* Texto de origem *
Creio que os gestos taumatúrgicos de Jesus serviam, numa certa cultura e em situações bem identificadas, para dar um sinal impressionante de que era preciso destruir a justificação divina da doença e da pobreza. Os milagres foram pedras atiradas ao charco do fatalismo religioso para dizer que um mundo outro era possível. A proclamação do advento do reino de Deus era incompatível com o espectáculo da humilhação dos seres humanos. E este era - e é! - impressionante. Os essênios, por exemplo, não consentiam nas suas assembleias os pouco dotados, os loucos, os dementes, os cegos, os paralíticos, os coxos, os surdos, as crianças e os decrépitos. As vítimas de algumas doenças físicas e psíquicas viviam sempre afastados da sociedade, como se fossem possessas do demónio.

* Tarefa a realizar *
Escreva a continuação do texto sobre os milagres de Jesus, começando logo após a última frase apresentada.

* Itens fornecidos *
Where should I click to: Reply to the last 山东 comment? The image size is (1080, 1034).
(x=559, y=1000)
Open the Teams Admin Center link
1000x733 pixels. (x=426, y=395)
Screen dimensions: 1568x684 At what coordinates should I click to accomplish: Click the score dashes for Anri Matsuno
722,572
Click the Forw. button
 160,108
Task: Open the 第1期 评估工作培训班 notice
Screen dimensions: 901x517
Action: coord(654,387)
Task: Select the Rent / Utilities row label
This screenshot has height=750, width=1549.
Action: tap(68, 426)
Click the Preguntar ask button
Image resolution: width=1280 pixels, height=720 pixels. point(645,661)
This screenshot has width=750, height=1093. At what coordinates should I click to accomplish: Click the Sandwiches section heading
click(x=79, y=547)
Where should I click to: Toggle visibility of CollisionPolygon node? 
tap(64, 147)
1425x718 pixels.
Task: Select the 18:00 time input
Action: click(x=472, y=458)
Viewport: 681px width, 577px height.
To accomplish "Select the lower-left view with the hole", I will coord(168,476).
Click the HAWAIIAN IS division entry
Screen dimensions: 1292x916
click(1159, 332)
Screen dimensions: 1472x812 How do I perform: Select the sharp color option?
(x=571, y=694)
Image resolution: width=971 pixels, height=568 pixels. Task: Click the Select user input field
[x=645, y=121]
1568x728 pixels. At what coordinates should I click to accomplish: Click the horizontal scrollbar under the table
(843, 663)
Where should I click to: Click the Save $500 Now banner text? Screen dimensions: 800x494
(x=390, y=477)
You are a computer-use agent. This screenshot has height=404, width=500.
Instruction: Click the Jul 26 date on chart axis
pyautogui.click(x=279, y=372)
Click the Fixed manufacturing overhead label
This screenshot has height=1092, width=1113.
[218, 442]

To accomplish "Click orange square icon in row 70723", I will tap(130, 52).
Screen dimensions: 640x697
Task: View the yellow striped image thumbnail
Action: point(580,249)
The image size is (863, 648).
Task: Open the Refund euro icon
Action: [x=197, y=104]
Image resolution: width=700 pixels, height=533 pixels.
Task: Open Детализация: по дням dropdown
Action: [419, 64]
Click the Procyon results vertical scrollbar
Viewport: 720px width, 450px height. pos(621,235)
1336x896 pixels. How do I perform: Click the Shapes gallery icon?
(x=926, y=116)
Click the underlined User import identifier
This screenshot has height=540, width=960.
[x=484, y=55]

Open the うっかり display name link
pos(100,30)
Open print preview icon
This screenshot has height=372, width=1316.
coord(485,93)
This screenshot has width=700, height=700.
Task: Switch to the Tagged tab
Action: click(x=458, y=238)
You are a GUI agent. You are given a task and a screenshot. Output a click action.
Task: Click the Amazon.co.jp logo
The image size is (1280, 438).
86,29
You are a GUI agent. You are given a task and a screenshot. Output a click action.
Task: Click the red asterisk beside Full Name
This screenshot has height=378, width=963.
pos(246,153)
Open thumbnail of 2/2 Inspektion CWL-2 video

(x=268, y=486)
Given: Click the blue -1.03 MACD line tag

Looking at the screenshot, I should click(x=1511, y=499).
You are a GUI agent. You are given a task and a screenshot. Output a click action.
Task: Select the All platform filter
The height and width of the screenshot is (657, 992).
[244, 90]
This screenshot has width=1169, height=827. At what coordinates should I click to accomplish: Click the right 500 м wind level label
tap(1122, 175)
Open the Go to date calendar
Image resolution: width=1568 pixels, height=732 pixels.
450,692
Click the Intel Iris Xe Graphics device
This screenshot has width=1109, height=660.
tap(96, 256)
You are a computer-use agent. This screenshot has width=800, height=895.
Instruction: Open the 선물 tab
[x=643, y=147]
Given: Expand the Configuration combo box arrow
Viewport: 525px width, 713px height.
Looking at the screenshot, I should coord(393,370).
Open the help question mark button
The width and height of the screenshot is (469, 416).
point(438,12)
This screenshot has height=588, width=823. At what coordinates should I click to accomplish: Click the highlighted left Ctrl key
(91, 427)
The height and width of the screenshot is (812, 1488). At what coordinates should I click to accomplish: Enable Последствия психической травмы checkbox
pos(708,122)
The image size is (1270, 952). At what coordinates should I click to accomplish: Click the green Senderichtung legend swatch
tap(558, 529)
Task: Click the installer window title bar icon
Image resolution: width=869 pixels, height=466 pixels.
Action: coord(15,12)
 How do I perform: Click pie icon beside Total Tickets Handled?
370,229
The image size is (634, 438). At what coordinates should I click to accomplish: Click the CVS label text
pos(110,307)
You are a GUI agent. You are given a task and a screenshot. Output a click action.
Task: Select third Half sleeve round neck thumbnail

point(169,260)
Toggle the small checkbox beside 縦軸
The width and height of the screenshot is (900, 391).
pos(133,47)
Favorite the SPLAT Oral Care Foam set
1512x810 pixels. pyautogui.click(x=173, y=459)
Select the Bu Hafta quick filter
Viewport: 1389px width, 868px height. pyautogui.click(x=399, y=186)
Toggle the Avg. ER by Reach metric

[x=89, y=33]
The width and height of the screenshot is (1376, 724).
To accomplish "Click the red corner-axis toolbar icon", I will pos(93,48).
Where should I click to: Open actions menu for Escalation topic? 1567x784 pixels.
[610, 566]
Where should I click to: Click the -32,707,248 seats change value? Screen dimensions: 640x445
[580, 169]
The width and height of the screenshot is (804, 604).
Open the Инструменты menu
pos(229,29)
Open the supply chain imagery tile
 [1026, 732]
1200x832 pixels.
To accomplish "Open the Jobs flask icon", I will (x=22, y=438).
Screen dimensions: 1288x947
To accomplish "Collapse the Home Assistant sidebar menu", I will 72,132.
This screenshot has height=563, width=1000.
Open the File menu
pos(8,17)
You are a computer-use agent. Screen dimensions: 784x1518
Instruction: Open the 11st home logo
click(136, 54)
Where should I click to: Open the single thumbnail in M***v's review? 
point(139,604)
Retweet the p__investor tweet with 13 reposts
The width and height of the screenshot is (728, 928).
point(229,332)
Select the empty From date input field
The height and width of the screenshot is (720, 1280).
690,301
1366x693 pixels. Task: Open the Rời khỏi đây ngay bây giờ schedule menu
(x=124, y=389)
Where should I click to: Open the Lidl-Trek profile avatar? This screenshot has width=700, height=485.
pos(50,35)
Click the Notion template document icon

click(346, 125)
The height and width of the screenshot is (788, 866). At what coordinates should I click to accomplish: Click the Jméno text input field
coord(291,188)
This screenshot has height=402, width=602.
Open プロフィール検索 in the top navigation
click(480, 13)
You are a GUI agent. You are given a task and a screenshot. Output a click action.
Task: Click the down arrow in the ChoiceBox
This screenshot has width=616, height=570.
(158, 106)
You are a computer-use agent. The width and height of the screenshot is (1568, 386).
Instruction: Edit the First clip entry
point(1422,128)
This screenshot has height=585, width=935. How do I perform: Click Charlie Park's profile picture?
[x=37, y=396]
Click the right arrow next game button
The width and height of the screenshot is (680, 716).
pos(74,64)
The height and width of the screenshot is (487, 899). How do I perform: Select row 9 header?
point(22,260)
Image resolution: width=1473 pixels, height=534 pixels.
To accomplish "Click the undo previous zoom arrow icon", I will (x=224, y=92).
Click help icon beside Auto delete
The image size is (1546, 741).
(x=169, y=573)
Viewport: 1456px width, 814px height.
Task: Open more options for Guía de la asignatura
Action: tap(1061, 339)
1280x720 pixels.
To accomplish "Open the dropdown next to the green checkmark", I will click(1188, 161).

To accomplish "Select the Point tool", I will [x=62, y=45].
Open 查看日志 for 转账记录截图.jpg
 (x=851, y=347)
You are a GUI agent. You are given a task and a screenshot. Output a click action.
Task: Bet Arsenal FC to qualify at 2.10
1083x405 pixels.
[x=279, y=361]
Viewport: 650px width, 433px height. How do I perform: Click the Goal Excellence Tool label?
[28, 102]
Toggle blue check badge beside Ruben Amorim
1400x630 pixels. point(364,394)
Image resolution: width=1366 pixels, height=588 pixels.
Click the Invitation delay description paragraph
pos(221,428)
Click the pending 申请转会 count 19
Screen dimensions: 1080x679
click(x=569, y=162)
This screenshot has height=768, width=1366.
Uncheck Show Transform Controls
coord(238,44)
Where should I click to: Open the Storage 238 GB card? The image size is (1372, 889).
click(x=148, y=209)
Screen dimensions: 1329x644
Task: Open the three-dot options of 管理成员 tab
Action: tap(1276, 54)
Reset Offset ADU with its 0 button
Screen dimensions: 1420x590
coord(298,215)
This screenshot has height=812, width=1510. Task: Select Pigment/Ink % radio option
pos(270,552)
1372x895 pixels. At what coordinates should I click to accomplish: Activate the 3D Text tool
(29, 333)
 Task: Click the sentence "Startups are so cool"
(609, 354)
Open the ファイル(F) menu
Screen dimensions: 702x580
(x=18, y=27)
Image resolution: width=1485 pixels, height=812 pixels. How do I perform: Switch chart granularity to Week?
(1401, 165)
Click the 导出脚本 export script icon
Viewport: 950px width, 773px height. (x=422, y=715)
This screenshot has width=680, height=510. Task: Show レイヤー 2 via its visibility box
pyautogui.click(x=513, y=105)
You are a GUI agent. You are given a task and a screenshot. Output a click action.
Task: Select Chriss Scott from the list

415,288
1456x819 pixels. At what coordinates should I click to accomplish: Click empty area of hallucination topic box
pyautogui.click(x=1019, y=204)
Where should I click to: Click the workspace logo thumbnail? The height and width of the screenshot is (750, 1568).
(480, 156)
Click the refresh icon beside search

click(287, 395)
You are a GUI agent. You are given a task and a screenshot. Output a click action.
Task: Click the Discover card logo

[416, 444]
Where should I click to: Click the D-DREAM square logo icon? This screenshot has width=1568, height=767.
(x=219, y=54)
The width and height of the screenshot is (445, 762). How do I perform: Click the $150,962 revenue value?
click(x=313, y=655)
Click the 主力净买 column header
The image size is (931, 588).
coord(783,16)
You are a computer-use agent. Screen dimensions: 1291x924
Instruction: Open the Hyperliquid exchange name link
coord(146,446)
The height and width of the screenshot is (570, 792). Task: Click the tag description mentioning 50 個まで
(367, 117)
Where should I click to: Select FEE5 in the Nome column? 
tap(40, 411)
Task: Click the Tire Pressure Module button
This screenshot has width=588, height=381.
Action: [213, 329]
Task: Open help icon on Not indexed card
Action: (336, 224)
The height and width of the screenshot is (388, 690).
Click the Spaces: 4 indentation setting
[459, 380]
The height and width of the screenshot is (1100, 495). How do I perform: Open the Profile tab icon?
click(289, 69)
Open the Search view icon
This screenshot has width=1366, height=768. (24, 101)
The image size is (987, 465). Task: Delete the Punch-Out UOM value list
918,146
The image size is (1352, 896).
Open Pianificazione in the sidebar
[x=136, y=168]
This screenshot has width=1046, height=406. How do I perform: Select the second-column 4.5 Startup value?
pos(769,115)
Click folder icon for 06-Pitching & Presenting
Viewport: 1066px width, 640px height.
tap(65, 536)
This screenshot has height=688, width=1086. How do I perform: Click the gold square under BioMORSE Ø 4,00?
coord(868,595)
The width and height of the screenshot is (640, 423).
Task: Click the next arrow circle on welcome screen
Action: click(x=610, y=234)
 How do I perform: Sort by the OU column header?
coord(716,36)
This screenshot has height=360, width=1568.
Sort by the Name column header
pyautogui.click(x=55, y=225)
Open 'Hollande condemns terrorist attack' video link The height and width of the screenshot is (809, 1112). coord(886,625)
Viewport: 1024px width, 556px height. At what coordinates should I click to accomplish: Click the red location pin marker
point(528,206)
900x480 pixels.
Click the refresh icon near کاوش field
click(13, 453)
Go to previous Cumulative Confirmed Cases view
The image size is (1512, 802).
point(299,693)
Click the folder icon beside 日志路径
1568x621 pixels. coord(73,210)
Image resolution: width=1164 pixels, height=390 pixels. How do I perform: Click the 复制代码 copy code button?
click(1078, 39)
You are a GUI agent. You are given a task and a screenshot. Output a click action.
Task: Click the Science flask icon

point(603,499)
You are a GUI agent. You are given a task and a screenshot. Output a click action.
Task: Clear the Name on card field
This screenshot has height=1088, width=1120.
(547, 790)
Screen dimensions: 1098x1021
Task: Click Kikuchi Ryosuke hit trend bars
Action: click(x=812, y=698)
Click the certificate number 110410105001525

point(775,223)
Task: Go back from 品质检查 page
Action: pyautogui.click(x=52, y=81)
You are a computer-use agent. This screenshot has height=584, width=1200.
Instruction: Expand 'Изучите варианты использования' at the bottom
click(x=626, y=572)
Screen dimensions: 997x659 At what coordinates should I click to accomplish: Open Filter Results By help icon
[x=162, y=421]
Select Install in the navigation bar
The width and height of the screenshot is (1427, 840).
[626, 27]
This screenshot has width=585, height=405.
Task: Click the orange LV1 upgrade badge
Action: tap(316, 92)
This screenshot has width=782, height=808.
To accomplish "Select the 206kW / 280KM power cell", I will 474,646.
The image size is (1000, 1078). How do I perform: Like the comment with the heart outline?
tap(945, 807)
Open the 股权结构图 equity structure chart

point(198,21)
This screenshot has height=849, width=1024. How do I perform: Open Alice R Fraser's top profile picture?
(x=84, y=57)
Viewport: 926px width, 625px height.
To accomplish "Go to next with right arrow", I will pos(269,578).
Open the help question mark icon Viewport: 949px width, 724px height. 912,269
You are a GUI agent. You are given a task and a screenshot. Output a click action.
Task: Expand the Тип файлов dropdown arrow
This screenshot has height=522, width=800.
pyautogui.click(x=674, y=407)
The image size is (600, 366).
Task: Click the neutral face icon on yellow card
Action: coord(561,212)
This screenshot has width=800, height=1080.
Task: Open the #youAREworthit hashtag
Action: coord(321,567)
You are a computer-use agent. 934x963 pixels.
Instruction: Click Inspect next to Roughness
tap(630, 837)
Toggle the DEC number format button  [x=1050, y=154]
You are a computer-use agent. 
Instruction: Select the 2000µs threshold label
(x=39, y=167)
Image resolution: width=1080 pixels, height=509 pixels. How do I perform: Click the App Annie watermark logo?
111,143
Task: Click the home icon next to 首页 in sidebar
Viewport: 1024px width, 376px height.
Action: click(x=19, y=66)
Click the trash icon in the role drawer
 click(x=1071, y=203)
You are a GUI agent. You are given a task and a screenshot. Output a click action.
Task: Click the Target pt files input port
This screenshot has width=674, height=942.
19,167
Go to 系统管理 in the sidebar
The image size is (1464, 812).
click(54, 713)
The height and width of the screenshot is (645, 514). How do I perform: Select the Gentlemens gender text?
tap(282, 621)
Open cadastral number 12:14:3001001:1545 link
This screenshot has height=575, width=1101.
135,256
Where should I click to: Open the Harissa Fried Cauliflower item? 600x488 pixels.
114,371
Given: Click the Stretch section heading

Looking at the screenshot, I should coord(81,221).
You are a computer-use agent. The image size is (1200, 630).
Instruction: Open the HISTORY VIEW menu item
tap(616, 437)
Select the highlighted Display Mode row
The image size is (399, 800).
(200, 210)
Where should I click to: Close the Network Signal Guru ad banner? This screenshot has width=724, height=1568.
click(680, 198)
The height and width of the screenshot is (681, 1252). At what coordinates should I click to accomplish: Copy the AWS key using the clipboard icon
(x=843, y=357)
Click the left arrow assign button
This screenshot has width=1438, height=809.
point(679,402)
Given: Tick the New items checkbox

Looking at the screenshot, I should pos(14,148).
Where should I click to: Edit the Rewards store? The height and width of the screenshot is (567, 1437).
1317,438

* Resposta à tarefa *
Jesus Cristo - apesar de todos os milagres que lhe são atribuídos - vincou, desde o começo da sua intervenção pública, que não vinha resolver os nossos problemas sociais, económicos ou políticos através de exibições da divindade. Atrevo-me a sintetizar tudo numa frase: a missão de Cristo não consiste em solucionar os nossos problemas, mas em nos resolver a que nos resolvamos a resolver o que deve ser resolvido por nossa conta e risco. Este é um dos aspectos do interminável processo da conversão cristã.

Quando vejo alguns movimentos religiosos indiferentes à situação social, económica e política da sociedade, mas prometendo a solução de tudo à base de milagres, apetece-me fazer-lhes uma proposta muito simples: a situação da educação, da agricultura, da indústria, da saúde, da justiça, da habitação, dos transportes, etc., está bem identificada; ou a resolvem hoje, ou acabem de vez com essa conversa milagreira!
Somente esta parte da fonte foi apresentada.